Dataset entries:
== Segment start ==
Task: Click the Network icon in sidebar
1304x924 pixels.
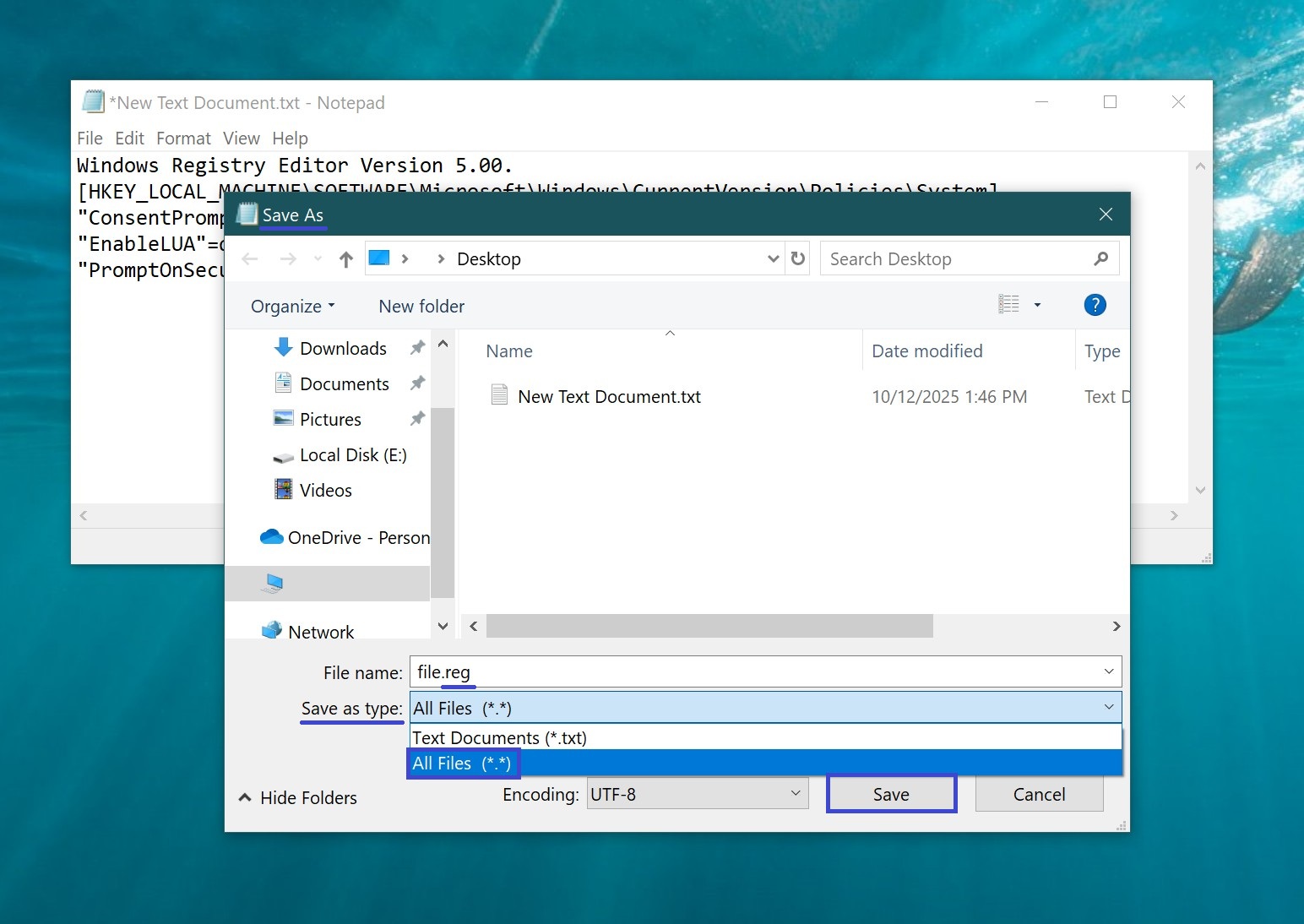Action: coord(272,631)
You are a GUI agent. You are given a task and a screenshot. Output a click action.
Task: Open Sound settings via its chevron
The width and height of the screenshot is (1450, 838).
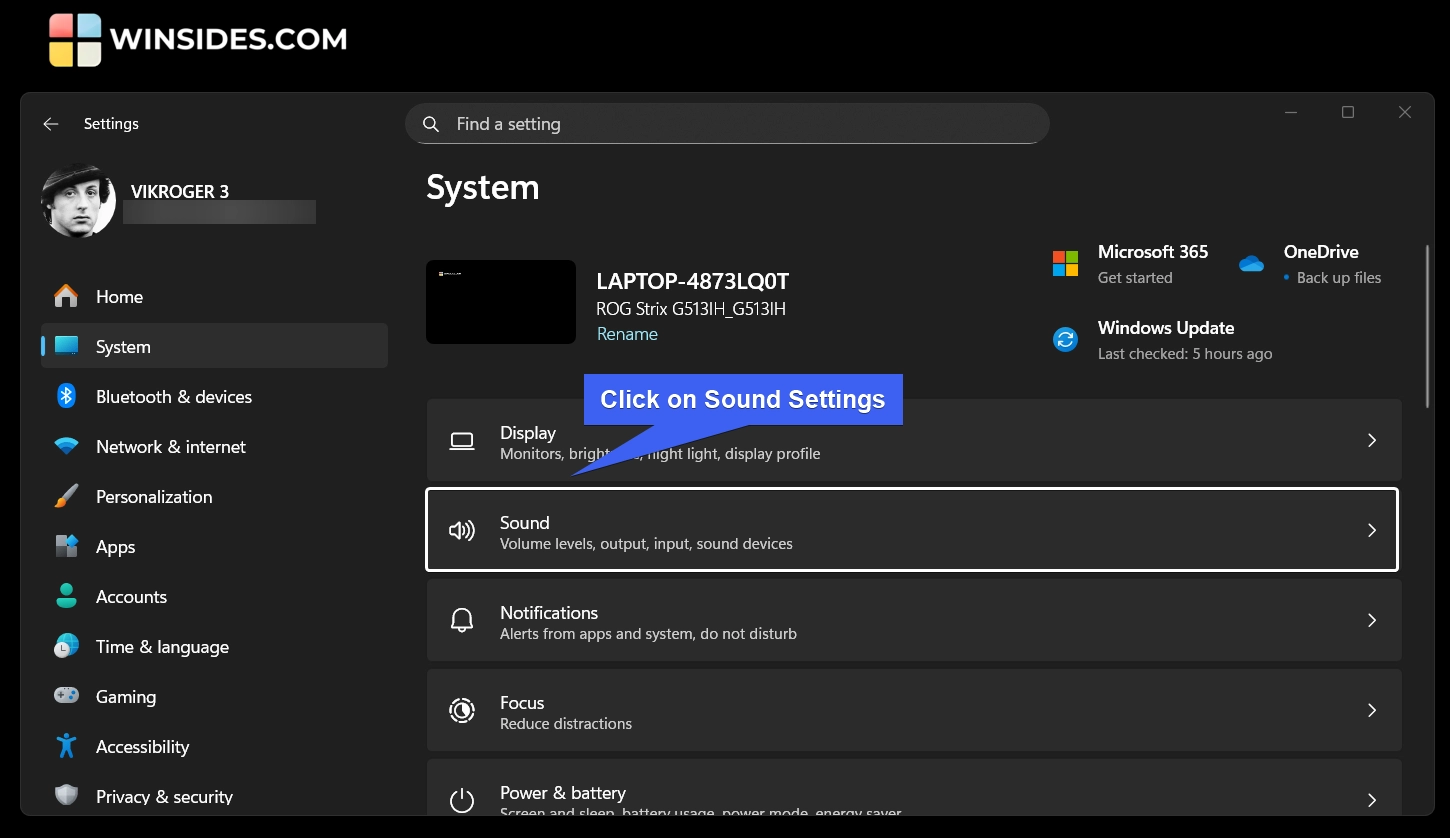pos(1372,531)

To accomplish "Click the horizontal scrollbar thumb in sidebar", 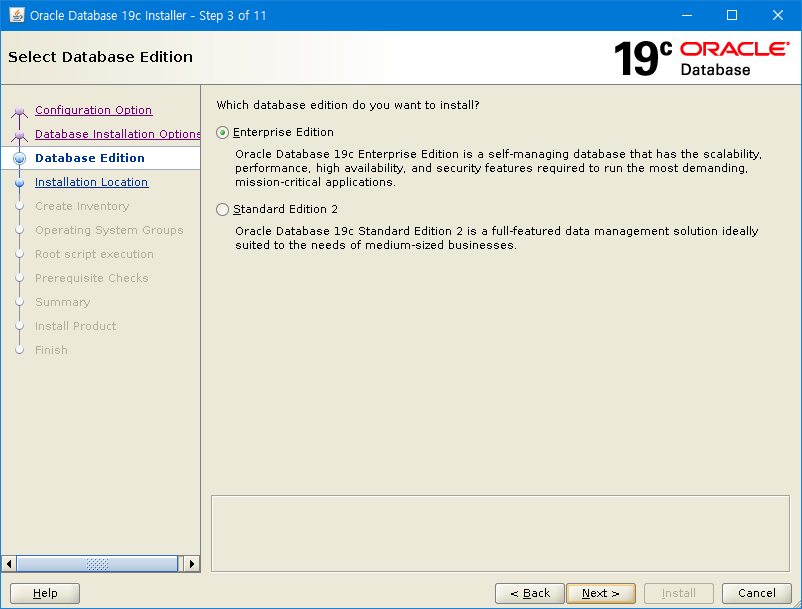I will (96, 564).
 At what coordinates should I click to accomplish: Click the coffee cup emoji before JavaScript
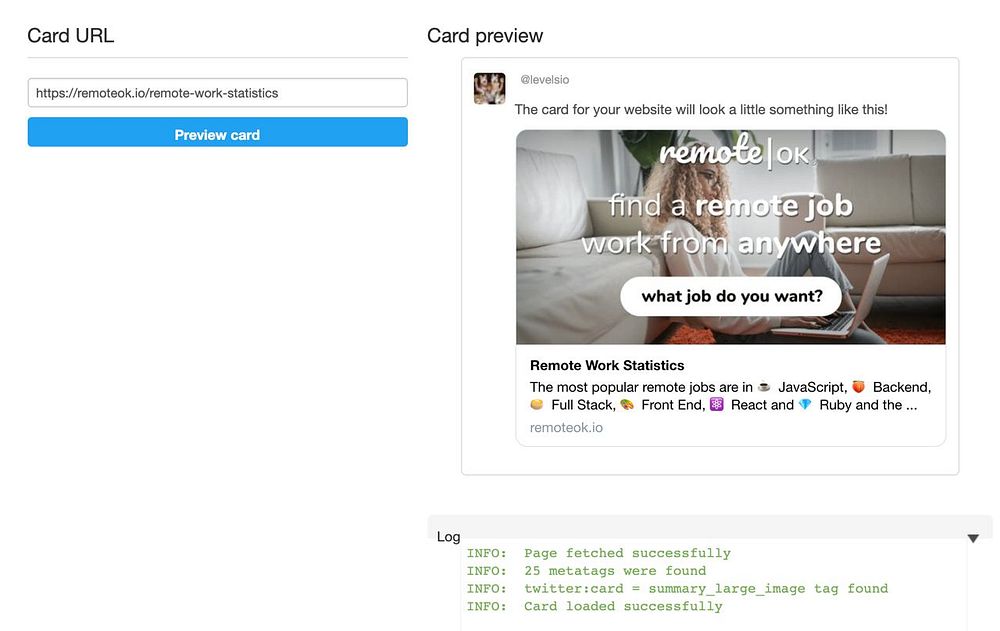coord(764,387)
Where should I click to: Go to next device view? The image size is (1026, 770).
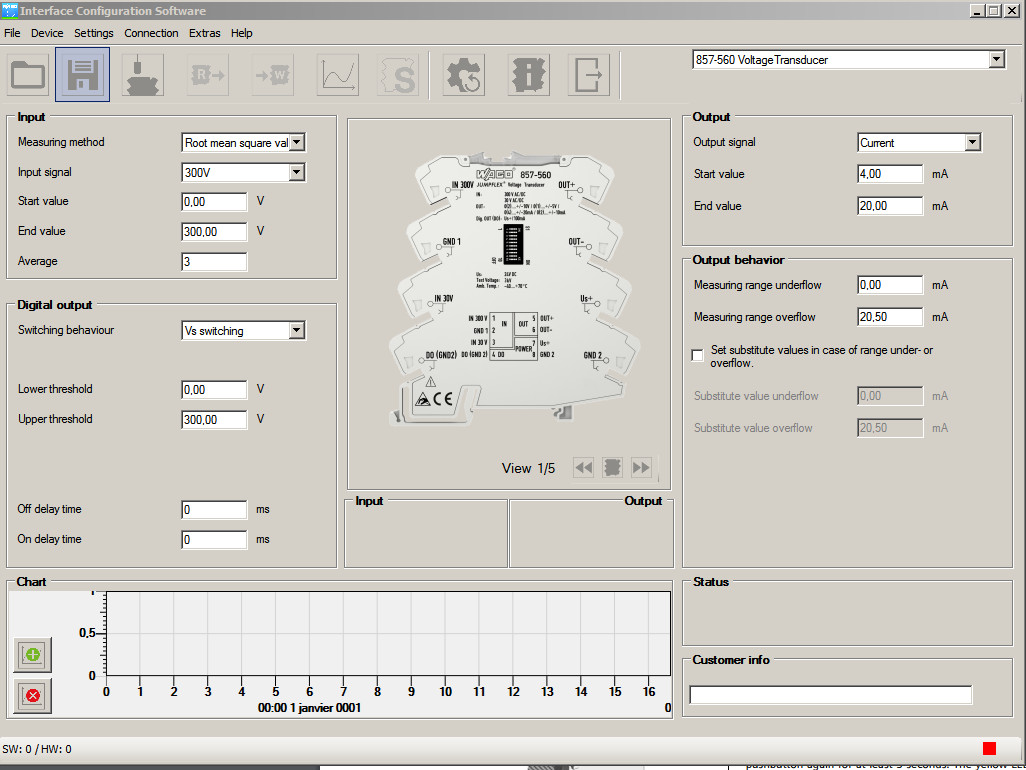point(641,467)
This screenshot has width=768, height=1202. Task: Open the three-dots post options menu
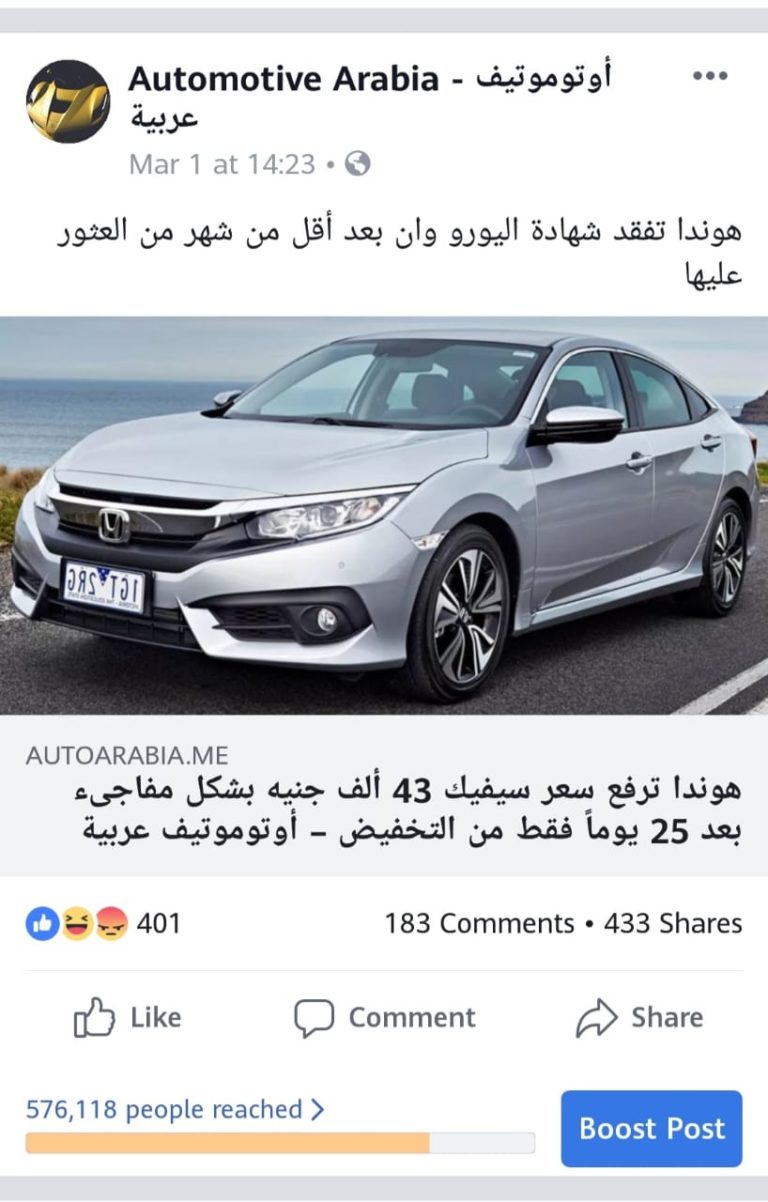[710, 77]
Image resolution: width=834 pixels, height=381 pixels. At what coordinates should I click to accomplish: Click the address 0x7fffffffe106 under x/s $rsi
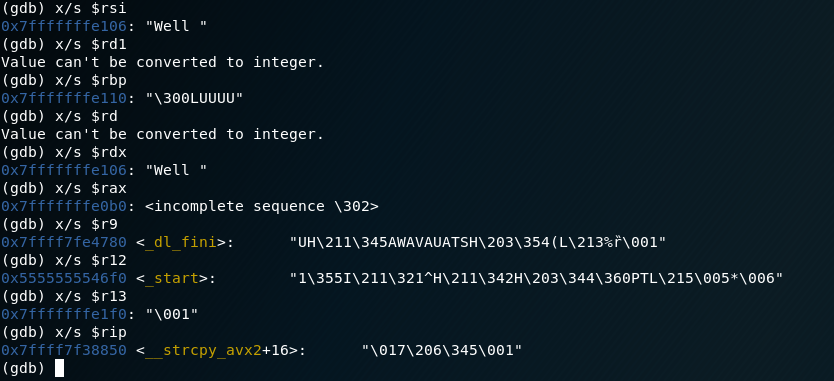point(64,26)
== Segment end ==
WHAT THE TASK ASKS: Each line from the one holding "emoji before JavaScript" to the end of the records above must be copied exactly; the pictures must not be copied.

EXERCISE ANSWER:
 At what coordinates should I click to accomplish: Click the coffee cup emoji before JavaScript
coord(764,387)
Where should I click to: Go to next device view? The image size is (1026, 770).
point(641,467)
This screenshot has width=768, height=1202. Task: Open the three-dots post options menu
[710, 77]
Image resolution: width=834 pixels, height=381 pixels. At what coordinates should I click to accomplish: Click the address 0x7fffffffe106 under x/s $rsi
point(64,26)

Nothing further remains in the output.